[swift-evolution] SE-0025: Scoped Access Level, next steps

Ilya Belenkiy ilya.belenkiy at gmail.com
Mon Mar 28 17:05:53 CDT 2016

Ok, I guess I never used nested types much in C++. If this is standard, I
don't want to change it. I'll revert back to the pure "scoped" meaning.
Thank you, this was very useful.

On Mon, Mar 28, 2016 at 4:30 PM Jordan Rose <jordan_rose at apple.com> wrote:

> On Mar 28, 2016, at 11:40, Ilya Belenkiy <ilya.belenkiy at gmail.com> wrote:
> > I *still* don't understand your reasoning here. If a private member can
> be used in a member function, and in closures inside that member function,
> why can't it be used in a member type?
> The simplest answer is that it's the most private access level, and also
> one that doesn't create any confusion. We already discussed several times
> here whether inner should have access to outer or the other way around.
> With this design, the answer is neither.
> A longer answer is that if you move a function into a type and make it a
> member function, you change the semantics. It's no longer the same
> function. If you move the type inside another type, the semantics is the
> same. The only difference is that we get shorter names. Also, if you move a
> function to be a member function, that changes the class API. If you move a
> class to become a nested class, that does not change the outer class API.
> Both classes can be used the same way but with different spelling of the
> name of the inner class.
> Also, I think that the terminology of access level really comes from OOP.
> The problem with the current state of things is that it mixes this
> terminology with export levels. This proposal makes "private" mean what it
> means in OOP and extends it so that it makes sense with Swift extensions.
> If we were talking about "scoped" level access, the immediate scope
> addition would be wrong. But if we are talking about "private", it's a
> different matter.
> I don't buy this argument. Before Swift, there have been plenty of OO
> languages with extensions and plenty with access control, but no major ones
> with both except Ruby (discounting Objective-C's @private instance
> variables).
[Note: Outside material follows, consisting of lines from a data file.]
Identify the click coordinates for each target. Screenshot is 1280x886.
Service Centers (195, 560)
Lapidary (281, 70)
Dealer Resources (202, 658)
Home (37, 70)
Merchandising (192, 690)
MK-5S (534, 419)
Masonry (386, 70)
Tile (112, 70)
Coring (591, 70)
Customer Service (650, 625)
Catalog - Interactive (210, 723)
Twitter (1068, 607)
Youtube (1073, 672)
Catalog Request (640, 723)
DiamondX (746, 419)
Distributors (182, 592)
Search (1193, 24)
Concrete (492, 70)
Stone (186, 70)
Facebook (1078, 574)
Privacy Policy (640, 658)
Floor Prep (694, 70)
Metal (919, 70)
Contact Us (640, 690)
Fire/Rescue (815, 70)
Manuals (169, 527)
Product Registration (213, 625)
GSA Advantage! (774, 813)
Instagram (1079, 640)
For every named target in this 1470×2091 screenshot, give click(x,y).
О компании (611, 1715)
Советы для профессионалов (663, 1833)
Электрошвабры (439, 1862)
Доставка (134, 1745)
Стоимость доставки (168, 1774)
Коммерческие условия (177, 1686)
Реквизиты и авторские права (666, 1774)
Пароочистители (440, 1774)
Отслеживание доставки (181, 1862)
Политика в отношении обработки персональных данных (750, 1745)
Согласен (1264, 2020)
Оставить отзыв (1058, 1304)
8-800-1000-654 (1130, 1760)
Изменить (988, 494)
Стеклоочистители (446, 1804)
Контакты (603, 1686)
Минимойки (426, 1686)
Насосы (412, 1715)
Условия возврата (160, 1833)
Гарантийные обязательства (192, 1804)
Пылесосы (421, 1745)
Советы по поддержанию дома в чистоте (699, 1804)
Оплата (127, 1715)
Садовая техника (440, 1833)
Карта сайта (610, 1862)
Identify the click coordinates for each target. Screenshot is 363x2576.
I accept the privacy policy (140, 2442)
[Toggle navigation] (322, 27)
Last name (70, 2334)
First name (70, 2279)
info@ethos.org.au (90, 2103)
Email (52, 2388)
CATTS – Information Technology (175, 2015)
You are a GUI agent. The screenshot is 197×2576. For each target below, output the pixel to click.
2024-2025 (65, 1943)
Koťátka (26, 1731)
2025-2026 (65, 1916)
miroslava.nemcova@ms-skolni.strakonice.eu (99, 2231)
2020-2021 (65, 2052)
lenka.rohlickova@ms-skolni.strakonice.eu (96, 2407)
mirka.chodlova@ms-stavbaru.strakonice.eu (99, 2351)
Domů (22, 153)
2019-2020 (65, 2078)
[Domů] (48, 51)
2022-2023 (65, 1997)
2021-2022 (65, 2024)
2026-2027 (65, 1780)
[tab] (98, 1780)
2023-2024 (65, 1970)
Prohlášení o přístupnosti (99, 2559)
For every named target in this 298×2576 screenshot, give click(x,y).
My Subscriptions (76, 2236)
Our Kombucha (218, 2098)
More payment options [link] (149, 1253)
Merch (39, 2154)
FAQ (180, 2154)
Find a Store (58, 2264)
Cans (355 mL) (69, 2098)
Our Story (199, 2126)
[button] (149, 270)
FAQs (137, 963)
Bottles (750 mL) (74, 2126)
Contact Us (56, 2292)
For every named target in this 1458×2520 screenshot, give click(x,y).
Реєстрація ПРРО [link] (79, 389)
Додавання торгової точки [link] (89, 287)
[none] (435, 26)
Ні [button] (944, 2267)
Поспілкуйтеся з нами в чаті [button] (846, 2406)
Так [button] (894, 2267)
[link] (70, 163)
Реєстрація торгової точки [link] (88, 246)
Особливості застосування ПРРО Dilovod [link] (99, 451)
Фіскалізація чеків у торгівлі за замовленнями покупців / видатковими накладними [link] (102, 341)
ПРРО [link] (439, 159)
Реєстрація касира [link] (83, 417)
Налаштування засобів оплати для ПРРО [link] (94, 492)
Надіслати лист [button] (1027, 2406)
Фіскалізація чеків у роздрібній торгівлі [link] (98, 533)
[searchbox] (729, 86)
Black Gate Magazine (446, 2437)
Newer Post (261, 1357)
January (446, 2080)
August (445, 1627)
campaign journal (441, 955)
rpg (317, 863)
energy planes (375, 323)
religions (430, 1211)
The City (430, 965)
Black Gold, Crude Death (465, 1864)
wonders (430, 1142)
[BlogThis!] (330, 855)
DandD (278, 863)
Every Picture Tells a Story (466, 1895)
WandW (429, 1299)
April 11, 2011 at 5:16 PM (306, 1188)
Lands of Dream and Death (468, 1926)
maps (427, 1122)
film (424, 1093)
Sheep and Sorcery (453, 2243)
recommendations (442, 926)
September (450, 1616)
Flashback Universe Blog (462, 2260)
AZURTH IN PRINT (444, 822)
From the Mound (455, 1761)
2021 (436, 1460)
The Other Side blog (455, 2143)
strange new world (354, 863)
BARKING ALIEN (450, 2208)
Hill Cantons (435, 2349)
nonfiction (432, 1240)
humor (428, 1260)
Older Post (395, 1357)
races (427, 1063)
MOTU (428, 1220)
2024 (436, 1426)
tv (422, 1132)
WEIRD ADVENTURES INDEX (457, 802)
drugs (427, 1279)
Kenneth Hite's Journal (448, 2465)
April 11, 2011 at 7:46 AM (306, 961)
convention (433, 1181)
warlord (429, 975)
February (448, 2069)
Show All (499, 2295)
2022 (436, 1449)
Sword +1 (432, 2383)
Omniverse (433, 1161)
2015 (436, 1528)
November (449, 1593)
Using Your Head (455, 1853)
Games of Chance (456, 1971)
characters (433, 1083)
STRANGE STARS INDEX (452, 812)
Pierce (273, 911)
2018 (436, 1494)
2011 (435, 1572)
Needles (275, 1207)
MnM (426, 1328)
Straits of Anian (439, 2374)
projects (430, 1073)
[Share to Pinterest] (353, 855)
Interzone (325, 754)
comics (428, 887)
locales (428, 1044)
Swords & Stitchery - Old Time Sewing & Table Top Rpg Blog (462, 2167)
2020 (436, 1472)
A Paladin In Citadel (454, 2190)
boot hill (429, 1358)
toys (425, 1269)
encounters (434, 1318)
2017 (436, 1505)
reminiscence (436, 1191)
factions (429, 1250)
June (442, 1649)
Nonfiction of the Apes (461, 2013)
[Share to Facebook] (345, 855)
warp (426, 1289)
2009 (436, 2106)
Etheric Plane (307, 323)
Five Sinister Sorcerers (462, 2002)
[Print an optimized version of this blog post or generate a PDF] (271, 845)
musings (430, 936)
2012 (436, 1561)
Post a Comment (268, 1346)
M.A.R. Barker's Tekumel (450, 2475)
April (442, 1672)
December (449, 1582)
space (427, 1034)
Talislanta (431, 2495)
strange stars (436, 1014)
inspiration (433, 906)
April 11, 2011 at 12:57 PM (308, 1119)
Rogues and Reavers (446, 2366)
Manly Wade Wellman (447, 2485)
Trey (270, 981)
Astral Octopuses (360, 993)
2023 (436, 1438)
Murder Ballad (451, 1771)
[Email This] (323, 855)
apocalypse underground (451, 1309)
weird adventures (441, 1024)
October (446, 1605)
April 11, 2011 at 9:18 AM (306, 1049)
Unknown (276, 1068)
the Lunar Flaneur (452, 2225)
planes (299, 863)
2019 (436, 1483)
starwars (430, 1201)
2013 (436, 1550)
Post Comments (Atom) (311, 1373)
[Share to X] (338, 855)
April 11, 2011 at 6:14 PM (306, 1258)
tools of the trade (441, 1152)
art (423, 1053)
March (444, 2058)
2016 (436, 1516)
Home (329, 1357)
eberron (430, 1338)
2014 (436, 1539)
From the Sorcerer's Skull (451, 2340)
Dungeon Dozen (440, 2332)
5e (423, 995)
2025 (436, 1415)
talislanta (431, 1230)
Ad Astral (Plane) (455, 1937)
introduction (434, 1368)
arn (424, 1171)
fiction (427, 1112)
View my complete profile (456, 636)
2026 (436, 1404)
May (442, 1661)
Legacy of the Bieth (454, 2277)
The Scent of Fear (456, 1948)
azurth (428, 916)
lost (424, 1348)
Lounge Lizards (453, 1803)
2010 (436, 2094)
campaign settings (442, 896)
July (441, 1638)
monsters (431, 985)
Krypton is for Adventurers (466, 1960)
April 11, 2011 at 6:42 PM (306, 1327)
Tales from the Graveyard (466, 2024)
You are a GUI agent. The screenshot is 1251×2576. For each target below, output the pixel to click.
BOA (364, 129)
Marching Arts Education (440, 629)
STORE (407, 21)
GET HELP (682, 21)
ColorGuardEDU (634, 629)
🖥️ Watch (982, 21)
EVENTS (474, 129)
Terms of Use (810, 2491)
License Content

And, ignoring extensions, the behavior of 'private' in all of
> these languages is to include access from member types:
> - C++: yes
> - Java: yes
> - C#: yes
> - Ruby: no, but even the outer class can't invoke private methods on a
> different instance of itself
> - D: yes, but D's "private" is closer to Swift's current "private" than
> anything else
> - Kotlin: yes
> - Scala, Python, Go, Rust, Objective-C, Smalltalk: either no access
> control or no nested types, AFAICT
> So "private" in these languages doesn't seem to mean "restricted to this
> type", and that shouldn't be considered the "obvious" meaning when several
> of us have considered it decidedly non-obvious.
> Best,
> Jordan
> P.S. "If you move the type inside another type, the semantics is the
> same." This already isn't true if the new member type is used to satisfy a
> protocol requirement (which, because of retroactive modeling, counts as
> "changing the class's API"), but it especially won't be true if/when we
> start allowing member types inside generic types. In that case, the inner
> type now has extra generic parameterization that it wouldn't have had
> before.
> P.S. Extensions do make things a little more complicated, but again,
> there's almost no precedent here, and pretty much everyone agrees that this
> new scope-private access level shouldn't give access to extensions. That
> also means there's an option to keep yourself from accidentally accessing
> scope-private members in a member type: put the member type in an extension.